EXTRAIT À LIRE:

↓↓↓

Message par faustin » 18 juin 2005, 16:05

Je poursuis cet échange sur les infidélités aux livrets dans un fil tout à fait ad hoc car je vois que cette intéressante discussion sur la dame de pique mise en scène par Lev Dodin a largement débordé sur d'autres oeuvres, par exemple Katia Kabanova

Et bien dans ce cas, rien ne t'oblige à aller voir La Dame de Pique de Lev Dodin. Encore une fois, je ne trouve pas que la mise en scène trahit l'oeuvre, elle en donne un éclairage remarquablement intelligent et loin d'être simpliste. Evidemment, si on la réduit à un lit d'hôpital psychiatrique et à un fou, on ne va pas bien loin...

Ce qui est intéressant c'est de voir à quel point cette trahison est assumée par ceux qui en sont les auteurs.
Voici ce que Lev Dodin et Michael Stronin, responsable de la dramaturgie écrivent (programme page 27):

"Le spectacle se déroule comme un long flash back qui commence par l'épilogue (davantage proche en cela de la nouvelle de Pouchkine, dans laquelle Hermann devient fou, que dans l'oeuvre de Tchaikovski, où le protagoniste se suicide).

Difficile de dire plus clairement qu'ils se sont délibérément écartés de l'oeuvre des frères Tchaikovski.

↑↑↑

PROBLÈME POSÉ: Reproduisez tel quel le passage de l'extrait sur la mise en scène de La Dame de pique, depuis « Voici ce que » jusqu'à « des frères Tchaikovski. » inclus.

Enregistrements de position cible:
↓↓↓

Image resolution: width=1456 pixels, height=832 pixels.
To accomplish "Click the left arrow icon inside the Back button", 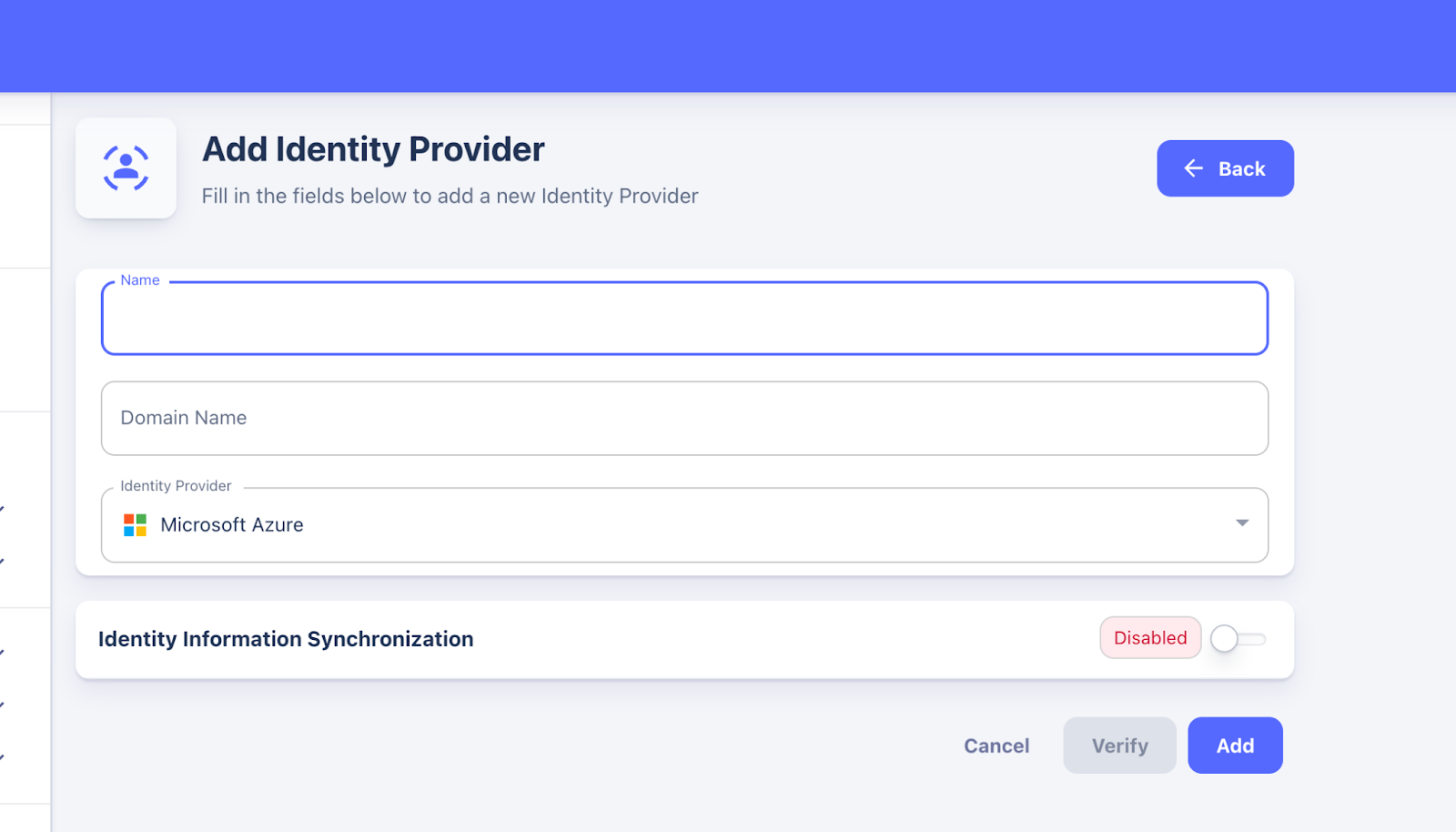I will tap(1193, 168).
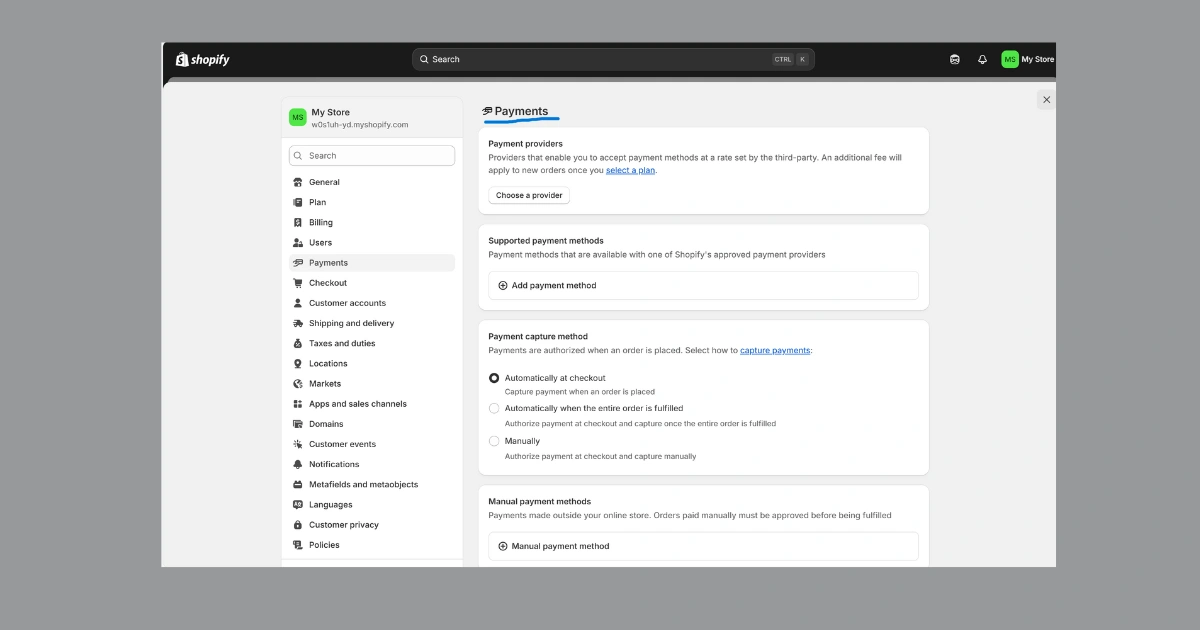Open Billing settings in sidebar
Viewport: 1200px width, 630px height.
tap(321, 223)
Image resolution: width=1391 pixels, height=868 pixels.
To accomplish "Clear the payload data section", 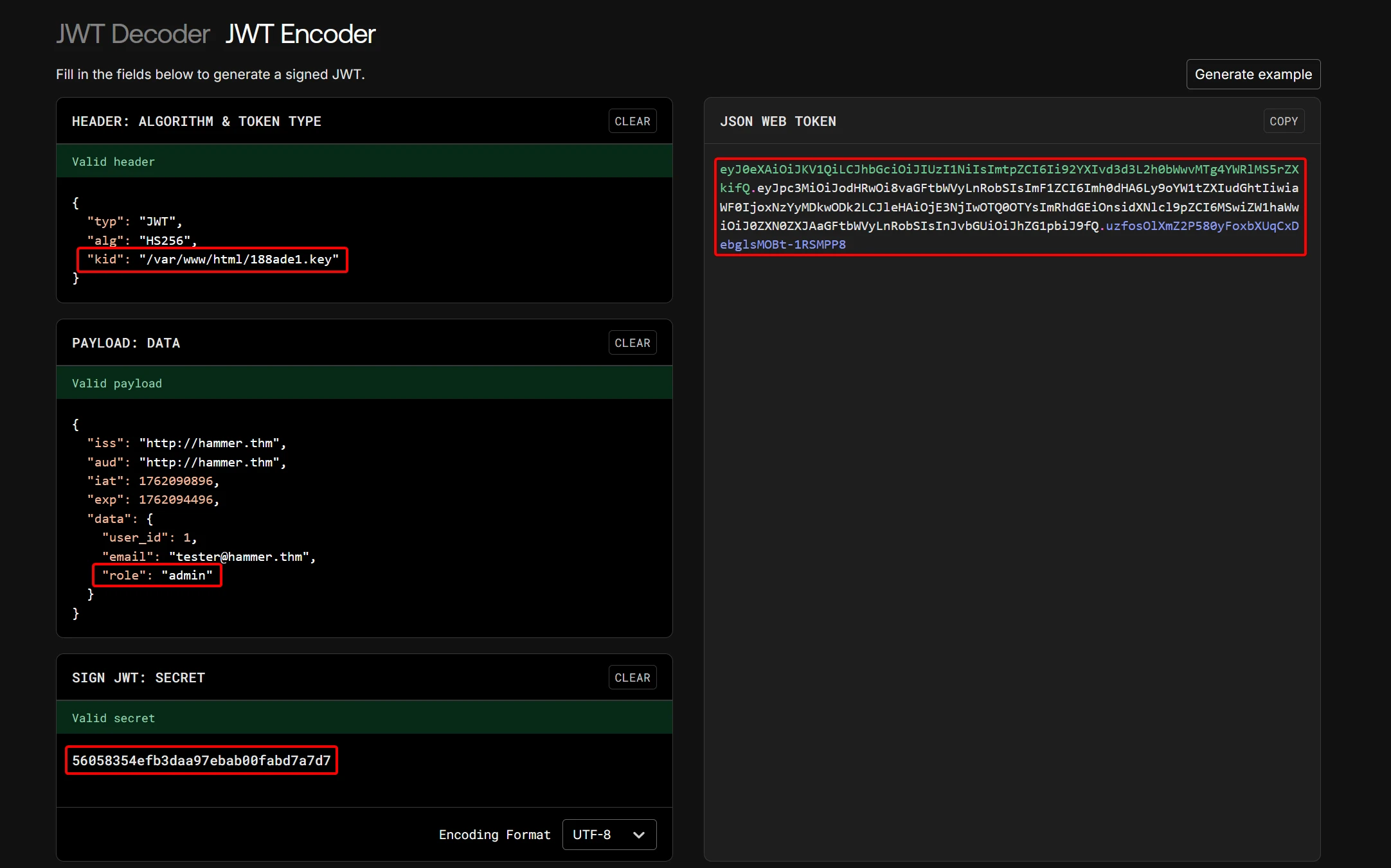I will point(632,343).
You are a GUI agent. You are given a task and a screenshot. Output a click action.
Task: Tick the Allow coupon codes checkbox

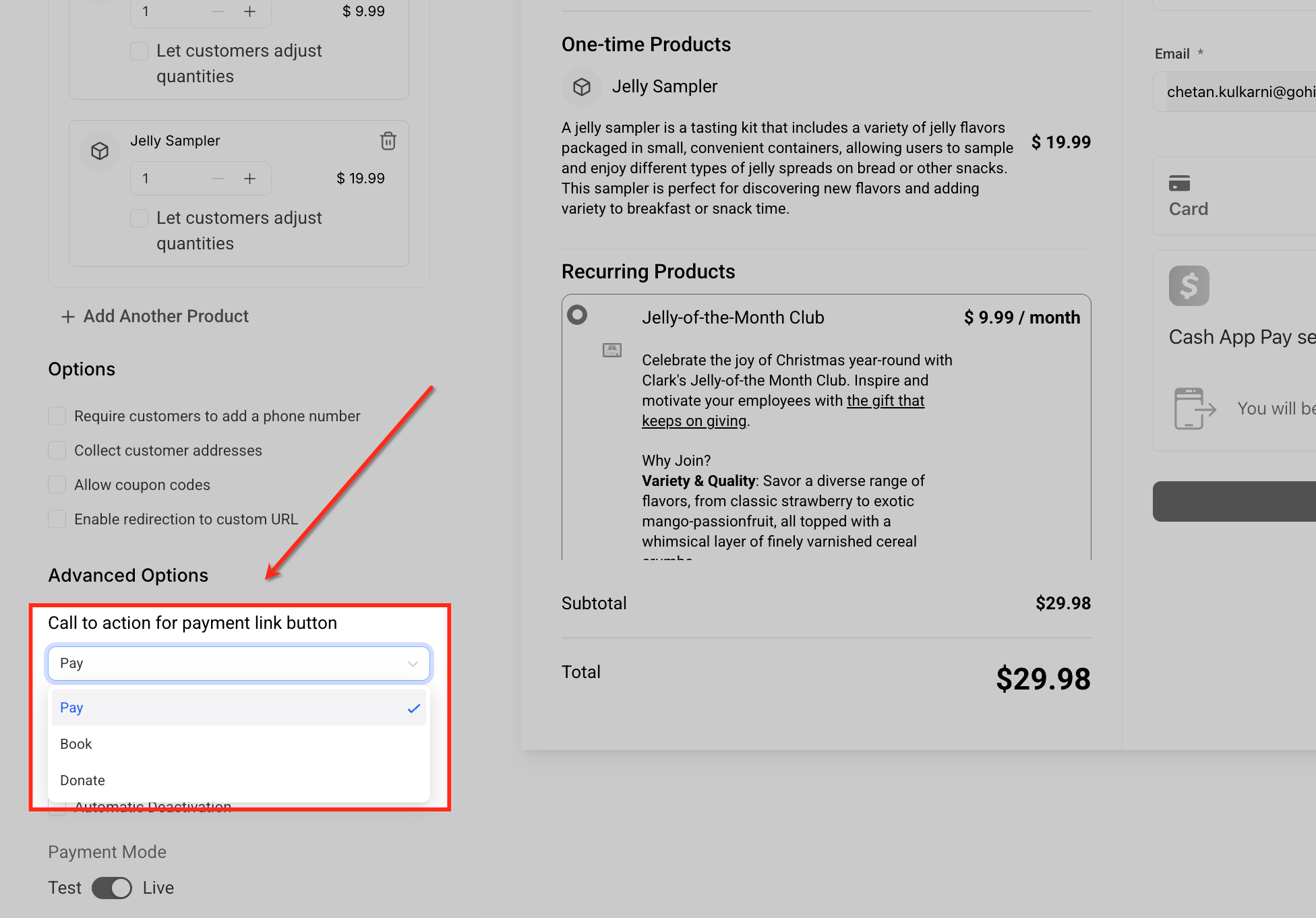coord(57,485)
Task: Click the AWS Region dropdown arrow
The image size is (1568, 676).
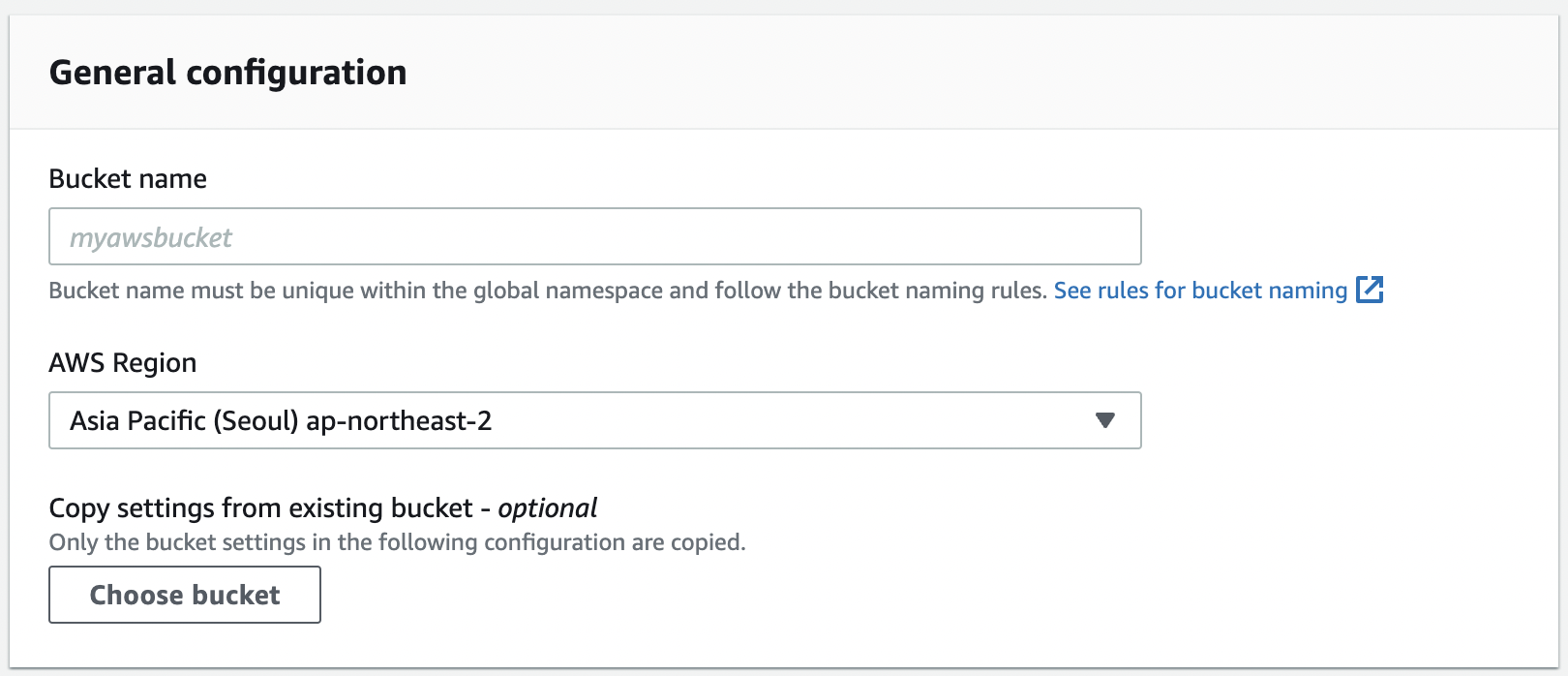Action: (x=1104, y=420)
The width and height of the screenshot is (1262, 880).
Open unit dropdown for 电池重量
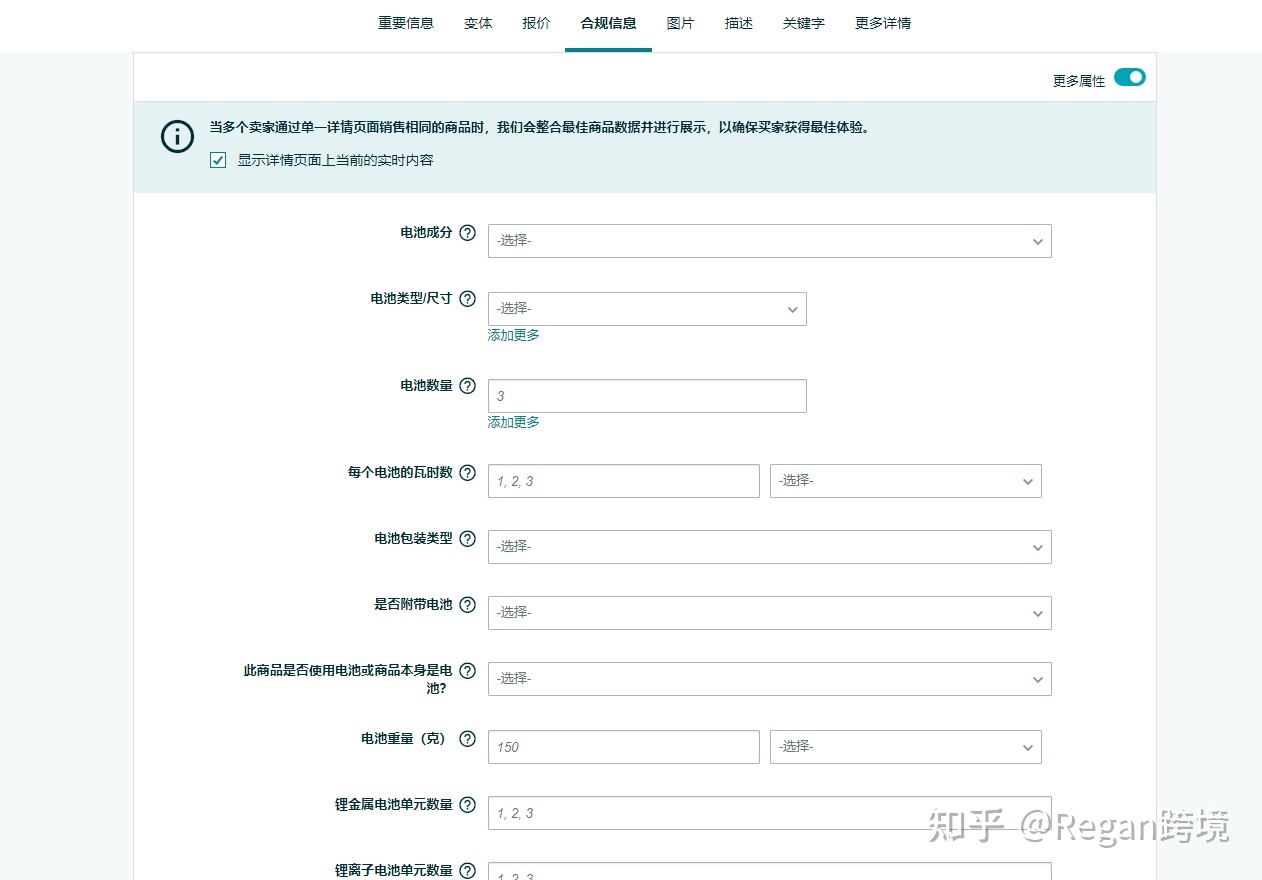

↑↑↑

RÉPONSE AU PROBLÈME:
Voici ce que Lev Dodin et Michael Stronin, responsable de la dramaturgie écrivent (programme page 27):

"Le spectacle se déroule comme un long flash back qui commence par l'épilogue (davantage proche en cela de la nouvelle de Pouchkine, dans laquelle Hermann devient fou, que dans l'oeuvre de Tchaikovski, où le protagoniste se suicide).

Difficile de dire plus clairement qu'ils se sont délibérément écartés de l'oeuvre des frères Tchaikovski.